Mi profesión demanda un mínimo de lecturas actualizadas en el campo de trabajo, es cierto. Pero en ese cumplimiento de tarea trato de relacionar un aspecto con otro: personalmente, Eagleton revisa un cuerpo establecido y asumido de diferentes maneras por millones de personas, muchas de ellas ahora padeciendo de un deprimente desencanto político, mientras que Montaigne hace exactamente lo mismo pero desde el camino opuesto: ambos atacan el tema central pero desde tradiciones opuestas: lo de Eagleton es desde Marx, lo de Montaigne desde muchos autores.
Sin embargo, en ambos se nota un profundo y respetable amor por lo que escriben, un respeto al lector (lo que se llama: solidaridad) porque el autor es, a fin de cuentas, el mismo lector y viceversa.
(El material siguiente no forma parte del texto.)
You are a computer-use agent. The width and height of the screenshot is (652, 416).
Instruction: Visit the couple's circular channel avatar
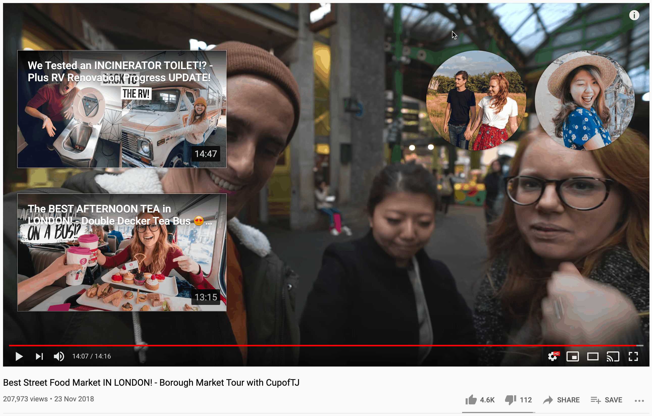click(476, 100)
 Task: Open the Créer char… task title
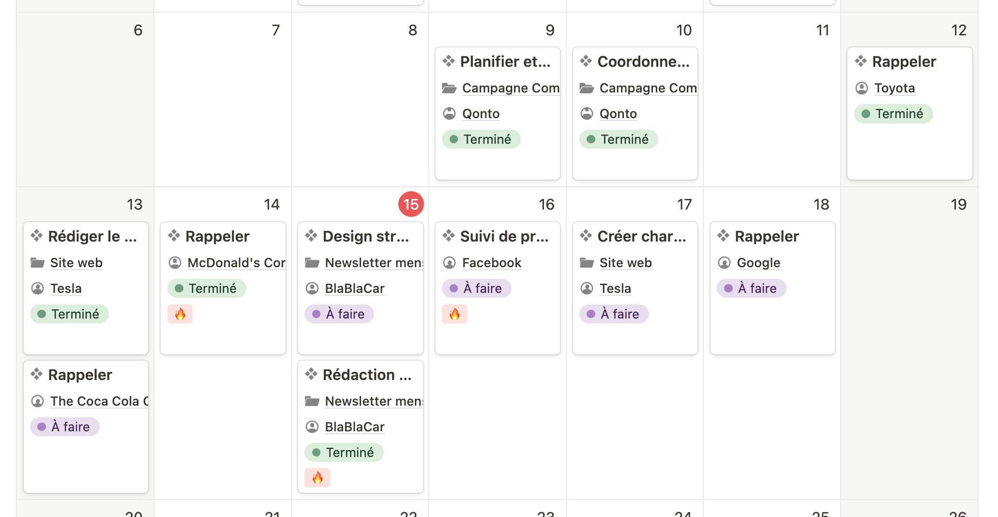coord(641,236)
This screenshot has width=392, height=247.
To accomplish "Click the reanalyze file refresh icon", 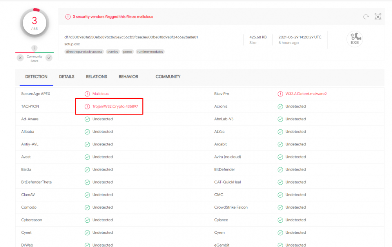I will tap(366, 17).
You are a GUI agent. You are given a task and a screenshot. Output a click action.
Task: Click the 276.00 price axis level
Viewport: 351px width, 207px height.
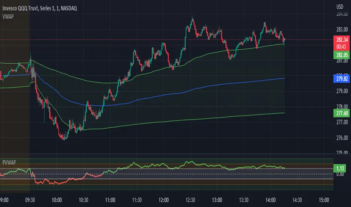coord(342,138)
Los dos escritores se ven enfrentados a una distorsión que, de seguir así, entrañará viejos y nuevos peligros, y, por lo tanto, hay que corregir de manera inmediata.
Irónicamente, para hacerlo, Eagleton integra, aunque tardíamente, el concepto del "cuerpo" (muy a la moda desde Barthes y Foucault) y la idea de Dios (un Dios que jamás fue atacado o negado por Marx cuanto la fuerza opresiva de las religiones, "el opio del pueblo", en una sociedad en la cual éstas eran básicamente refuncionalizadas por los poderes de explotación al pobre). Ambos conceptos, en un marxista confeso, llaman la atención pero se explican en los nuevos vientos que se respiran en el mundo.
Montaigne, en cambio, conectado con el poder real (de realeza) y lo más elevado de las autoridades intelectuales de su tiempo, lo hace desde un reposicionamiento de sí mismo no como "autoridad" sino como distribuidor, intermediario, repartidor de ideas, como un ser limítrofe entre el lector de sus años y el pasado remoto que activaba de manera apasionada en sus páginas.
Así, en esta doble lectura singular, tanto Eagleton como Montaigne me devuelven al intercambio informativo y a plantearme nuevamente la idea de que es hora de volver a leer mis libros de Séneca y Tucídedes, tal como lo hice hace más de treinta años. Tal como lo hace Taleb, pues siempre sentimos que nos va llegando la hora de recoger los bártulos.